Sensorineural hearing loss is a term used to describe a problem with the processing of sound. It is a loss of the ability to convert sound into electrical impulses that the brain can understand or a loss of the brain’s ability to transmit and process the electrical impulses.
The term sensorineural hearing loss is normally used when describing the results of a standard hearing test. It is used if the hearing test has ruled out a conductive cause for the hearing loss (see conductive hearing loss below).
“Sensorineural” can be further divided into sensory and neural type losses. The distinction can be made with additional testing. In most cases further testing is not required.
A sensory loss is the most common type of hearing loss and is caused by the cochlea. The cochlea is filled with millions of tiny hair cells that vibrate in response to sound waves. The vibrations of the hair cells cause chemical changes which produce an electrical impulse. This is how the brain is able to interpret sound waves.
In a sensory loss the hair cells have been damaged. The more damaged hair cells there are the more severe the hearing loss. Hair cell damage can occur as a result of ageing, noise exposure or chemical damage as well as a variety of other less common causes.
A neural loss is far less common than a sensory loss. It is a problem with the transmission of information through the auditory pathways of the brain. Some children are born with neural losses and they may be caused by the absence of a nerve or by the nerves not firing together. Neural losses may also be acquired following brain injuries.
Sensorineural hearing loss is most commonly treated with hearing aids or implantable devices. Your audiologist will be able to give you more specific advice about your options.
A conductive hearing loss occurs when sound cannot travel through the outer or middle ear the normal way.

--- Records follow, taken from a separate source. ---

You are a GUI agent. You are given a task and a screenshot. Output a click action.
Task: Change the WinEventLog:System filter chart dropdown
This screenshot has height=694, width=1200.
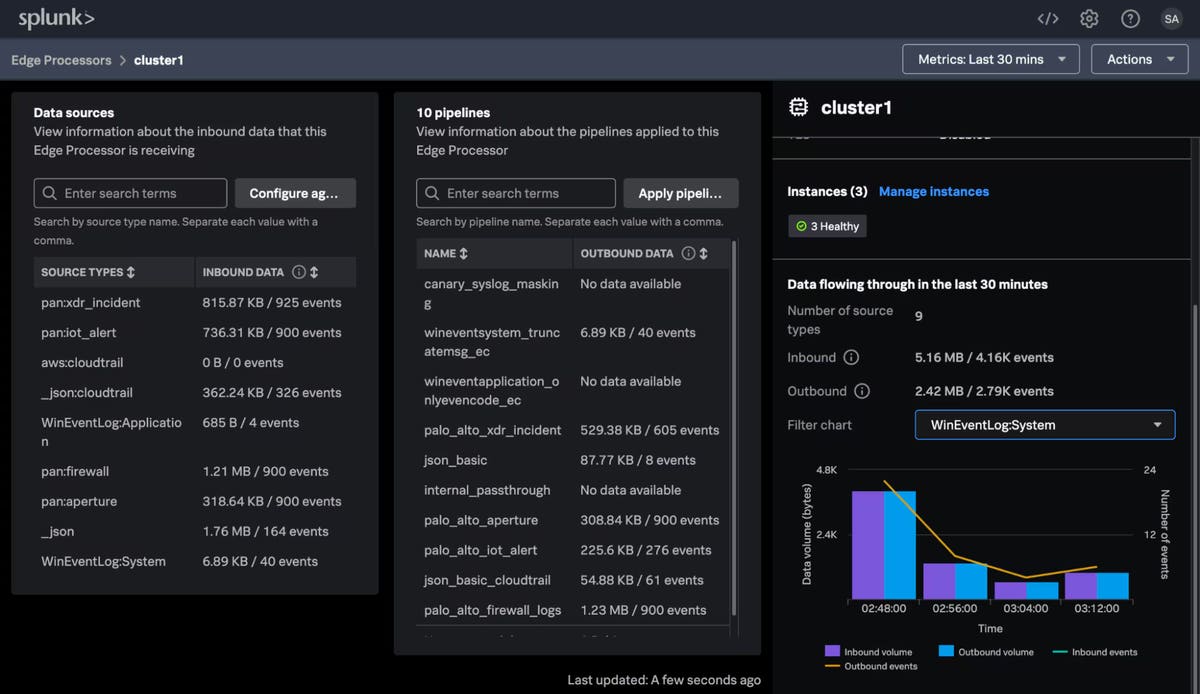pyautogui.click(x=1044, y=424)
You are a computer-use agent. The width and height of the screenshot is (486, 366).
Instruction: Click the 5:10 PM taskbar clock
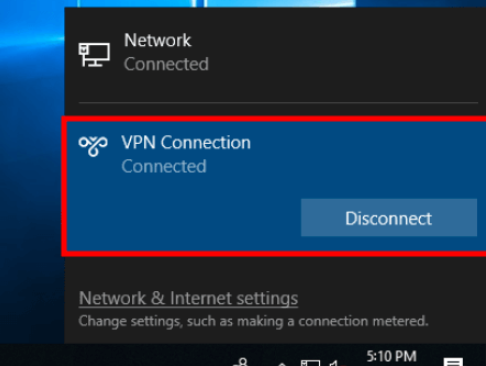(391, 356)
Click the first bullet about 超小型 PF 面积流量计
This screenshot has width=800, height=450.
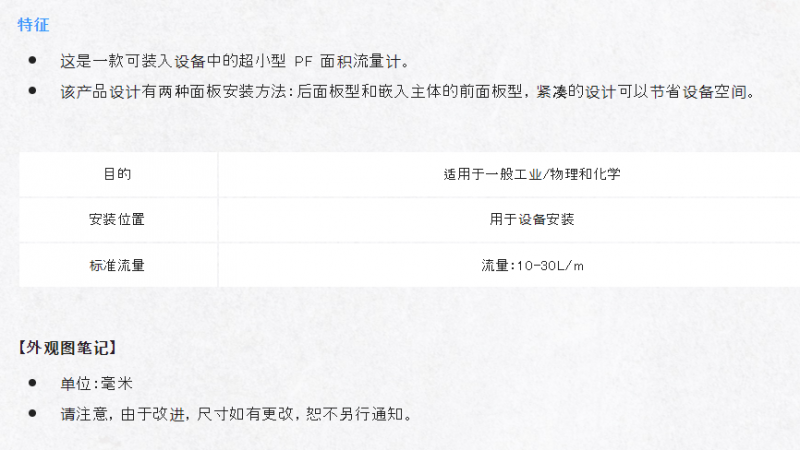235,62
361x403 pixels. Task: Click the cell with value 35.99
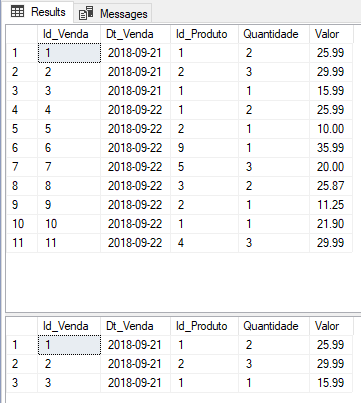click(331, 148)
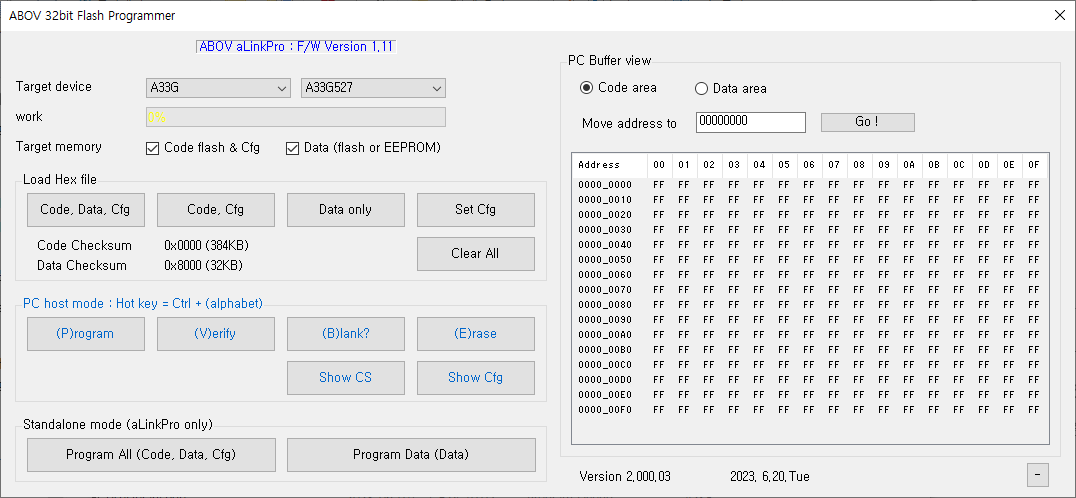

Conductive hearing loss may be caused by a physical blockage in the system, such as wax build up or ear infections.
It may also happen if something causes the system to become less flexible. This is the case in a condition called otosclerosis which causes the joints of the small middle ear bones to stiffen.
CHL are often treatable. This may involve removing was, taking antibiotics to clear up infection or in certain cases having surgery to correct any problems. When a CHL is first diagnosed your audiologist will send you for medical opinion and if surgery is possible an Ear, Nose and Throat specialist will be able to advise you of your options.
In cases of CHL the cochlea and auditory pathways of the brain function normally, but the sound arrives at a softer volume. In cases where the loss cannot be fixed hearing aids can be helpful by using higher volume to push through the problem so that the sound is heard like normal in the cochlea.
Implantable devices for CHL can bypass the problem by sending the sound through the skull bones directly to the cochlea. Your audiologist will be able to discuss your hearing aid and implantable options for CHL.
The term mixed hearing loss is used to describe hearing loss that has both sensorineural and conductive components. For example this may occur if someone has an underlying noise induced hearing loss and then also develops a wax blockage.
Just as with a CHL the conductive component of MHL may be able to be fixed. However hearing aids or implantable devices may still be required to treat the sensorineural component of the loss.